Journalists lean how to web scrape.

By Mbalenhle Buthelezi

Web scraping is a useful technique to assist investigative journalists to uncover truths and improve the overall quality of reporting. Data journalism editors of Klass and Mulvad, Nils Mulvad and Tommy Klass, alongside founder of Data Journalism Turkey Platform, Pinar Dag, taught journalists the basics of web scraping during a workshop at the 10th Global Investigative Journalism Conference on Thursday.

They identified web scraping as a valuable tool for data and insight generation to reporting. Web scraping refers to extracting of large amounts of data from websites.

There are different tools for web scraping, varying in levels of difficutly and one’s ability to code. Mulvad demonstrated some basics of applying the scientific methods of data extraction to investigative journalists from all around the world. He showed the audience the basics of using the online scraping tool import.io.

The internet and various websites are filled with large volumes of information, most of which can be irrelevant for a specific topic. Extracting the data that is particular to one’s work from a large pool of unrelated and unstructured data takes time and effort. This is where web scraping becomes an irreplaceable component of the data journalism process. It is a targeted and strategic information gathering process.

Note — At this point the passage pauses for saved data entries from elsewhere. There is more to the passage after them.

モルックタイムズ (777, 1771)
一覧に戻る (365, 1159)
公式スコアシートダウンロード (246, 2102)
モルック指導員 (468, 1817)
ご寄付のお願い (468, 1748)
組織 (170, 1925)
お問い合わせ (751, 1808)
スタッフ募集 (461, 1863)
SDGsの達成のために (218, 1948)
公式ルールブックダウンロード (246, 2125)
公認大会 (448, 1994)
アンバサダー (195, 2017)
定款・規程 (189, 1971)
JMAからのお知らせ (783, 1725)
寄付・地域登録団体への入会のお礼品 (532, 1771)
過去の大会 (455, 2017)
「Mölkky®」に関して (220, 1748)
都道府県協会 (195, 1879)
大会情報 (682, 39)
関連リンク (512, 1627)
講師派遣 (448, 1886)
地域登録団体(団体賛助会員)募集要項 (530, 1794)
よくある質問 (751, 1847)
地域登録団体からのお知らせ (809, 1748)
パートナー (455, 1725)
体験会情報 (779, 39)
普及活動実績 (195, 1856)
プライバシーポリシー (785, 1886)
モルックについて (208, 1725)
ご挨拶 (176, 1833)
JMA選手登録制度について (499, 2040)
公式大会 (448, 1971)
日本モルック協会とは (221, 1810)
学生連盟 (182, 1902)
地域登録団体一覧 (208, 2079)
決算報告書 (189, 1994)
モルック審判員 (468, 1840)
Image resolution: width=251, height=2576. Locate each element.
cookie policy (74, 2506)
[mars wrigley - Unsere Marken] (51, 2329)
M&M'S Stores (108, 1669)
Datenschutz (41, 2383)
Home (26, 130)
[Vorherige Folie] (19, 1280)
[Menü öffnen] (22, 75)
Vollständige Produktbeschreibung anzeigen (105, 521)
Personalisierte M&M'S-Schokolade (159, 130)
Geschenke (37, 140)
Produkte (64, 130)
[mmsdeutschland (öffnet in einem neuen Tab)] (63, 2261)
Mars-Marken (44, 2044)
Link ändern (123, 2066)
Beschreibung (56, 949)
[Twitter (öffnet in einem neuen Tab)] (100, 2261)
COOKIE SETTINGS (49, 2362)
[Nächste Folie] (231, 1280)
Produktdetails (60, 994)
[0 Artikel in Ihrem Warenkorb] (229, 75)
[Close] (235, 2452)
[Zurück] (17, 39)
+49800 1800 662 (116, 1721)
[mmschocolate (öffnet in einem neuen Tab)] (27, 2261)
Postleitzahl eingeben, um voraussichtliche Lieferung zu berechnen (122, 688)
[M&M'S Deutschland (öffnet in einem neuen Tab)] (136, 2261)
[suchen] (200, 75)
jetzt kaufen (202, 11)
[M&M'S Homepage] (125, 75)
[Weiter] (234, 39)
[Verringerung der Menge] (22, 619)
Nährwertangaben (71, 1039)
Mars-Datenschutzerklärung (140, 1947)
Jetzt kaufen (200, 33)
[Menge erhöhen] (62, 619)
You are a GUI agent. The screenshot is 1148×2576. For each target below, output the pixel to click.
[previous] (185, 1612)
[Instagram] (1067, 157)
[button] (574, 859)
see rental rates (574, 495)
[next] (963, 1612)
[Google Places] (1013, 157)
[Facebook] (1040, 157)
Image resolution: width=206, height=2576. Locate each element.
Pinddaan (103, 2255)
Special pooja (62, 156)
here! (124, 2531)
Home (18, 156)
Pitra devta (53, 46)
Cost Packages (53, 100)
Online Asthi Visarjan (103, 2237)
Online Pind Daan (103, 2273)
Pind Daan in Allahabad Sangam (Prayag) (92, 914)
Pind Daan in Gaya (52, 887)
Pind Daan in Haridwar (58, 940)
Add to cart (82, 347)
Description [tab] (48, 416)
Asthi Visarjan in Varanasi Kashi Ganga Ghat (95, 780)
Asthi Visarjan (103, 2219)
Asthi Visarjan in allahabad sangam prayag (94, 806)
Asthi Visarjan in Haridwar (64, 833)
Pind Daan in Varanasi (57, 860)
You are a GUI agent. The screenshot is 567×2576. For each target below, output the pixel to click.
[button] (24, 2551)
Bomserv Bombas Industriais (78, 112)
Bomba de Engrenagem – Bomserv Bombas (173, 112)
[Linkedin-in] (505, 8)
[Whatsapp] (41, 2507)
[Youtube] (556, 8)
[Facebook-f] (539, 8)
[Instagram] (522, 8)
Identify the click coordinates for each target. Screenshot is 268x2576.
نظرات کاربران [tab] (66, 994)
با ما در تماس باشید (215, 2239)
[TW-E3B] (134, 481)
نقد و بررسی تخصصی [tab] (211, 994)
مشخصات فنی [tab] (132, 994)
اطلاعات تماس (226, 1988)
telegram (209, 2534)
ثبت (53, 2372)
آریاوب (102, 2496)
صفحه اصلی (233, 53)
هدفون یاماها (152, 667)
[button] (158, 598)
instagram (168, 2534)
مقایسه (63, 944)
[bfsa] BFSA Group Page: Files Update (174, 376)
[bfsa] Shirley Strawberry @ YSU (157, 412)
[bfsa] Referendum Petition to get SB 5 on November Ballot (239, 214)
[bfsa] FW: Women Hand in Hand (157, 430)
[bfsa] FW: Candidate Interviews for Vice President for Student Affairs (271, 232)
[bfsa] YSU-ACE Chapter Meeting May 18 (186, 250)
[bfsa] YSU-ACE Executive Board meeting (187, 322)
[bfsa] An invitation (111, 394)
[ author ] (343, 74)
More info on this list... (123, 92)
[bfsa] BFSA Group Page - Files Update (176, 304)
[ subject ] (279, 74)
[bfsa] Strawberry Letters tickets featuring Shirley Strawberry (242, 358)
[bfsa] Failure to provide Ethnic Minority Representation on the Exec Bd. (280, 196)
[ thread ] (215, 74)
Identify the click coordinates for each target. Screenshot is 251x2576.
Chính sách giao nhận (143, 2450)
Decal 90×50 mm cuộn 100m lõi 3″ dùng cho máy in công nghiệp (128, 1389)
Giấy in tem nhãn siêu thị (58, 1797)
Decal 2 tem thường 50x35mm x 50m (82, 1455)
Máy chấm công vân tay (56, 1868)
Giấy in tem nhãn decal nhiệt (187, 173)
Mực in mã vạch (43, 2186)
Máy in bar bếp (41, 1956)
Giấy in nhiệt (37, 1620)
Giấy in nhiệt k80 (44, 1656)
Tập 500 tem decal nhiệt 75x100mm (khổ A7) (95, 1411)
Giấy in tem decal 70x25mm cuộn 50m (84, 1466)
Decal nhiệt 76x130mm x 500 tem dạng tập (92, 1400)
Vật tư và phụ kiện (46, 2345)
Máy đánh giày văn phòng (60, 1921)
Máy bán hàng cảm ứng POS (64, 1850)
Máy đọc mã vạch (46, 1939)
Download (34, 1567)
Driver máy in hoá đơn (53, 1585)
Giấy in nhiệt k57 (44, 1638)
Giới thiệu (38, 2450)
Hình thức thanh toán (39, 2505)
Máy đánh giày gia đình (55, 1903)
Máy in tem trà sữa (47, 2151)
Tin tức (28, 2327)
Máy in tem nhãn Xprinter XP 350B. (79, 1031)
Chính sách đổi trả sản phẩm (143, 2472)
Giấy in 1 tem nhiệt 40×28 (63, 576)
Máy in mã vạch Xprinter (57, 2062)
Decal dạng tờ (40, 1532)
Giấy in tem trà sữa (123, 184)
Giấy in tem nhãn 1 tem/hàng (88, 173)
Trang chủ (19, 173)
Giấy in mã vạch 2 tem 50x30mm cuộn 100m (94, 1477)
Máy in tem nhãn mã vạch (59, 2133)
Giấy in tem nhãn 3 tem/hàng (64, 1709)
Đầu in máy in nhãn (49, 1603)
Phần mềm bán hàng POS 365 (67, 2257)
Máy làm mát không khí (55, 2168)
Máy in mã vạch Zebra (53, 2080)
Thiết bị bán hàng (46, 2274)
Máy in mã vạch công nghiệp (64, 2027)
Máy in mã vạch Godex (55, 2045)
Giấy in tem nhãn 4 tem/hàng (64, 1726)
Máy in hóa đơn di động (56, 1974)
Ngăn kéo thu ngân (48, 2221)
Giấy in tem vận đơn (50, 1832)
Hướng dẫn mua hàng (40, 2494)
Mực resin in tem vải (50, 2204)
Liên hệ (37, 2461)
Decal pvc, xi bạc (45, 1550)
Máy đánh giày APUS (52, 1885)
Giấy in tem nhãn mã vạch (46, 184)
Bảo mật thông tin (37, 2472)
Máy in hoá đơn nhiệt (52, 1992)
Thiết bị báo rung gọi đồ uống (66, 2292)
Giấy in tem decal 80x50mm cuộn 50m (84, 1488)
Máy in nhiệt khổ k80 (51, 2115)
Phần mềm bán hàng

But while tirelessly extracting thousands of lines of code is beneficial for reporters, there are ethical implications to web scraping. “While you are scraping you should also think, what is your limitation, what purpose are you scraping for and where to draw the line?” said Dag. She further said that reporters should respect the highest ethical and legal standards rules set by the websites and the scraped data is used with good intentions.\

PHOTO: Pinar Dag gives practical lessons on web scraping as a way to collect data at the 2017 Global Investigative Journalism Conference in Johannesburg. Photo: Kayla de Jesus Freitas.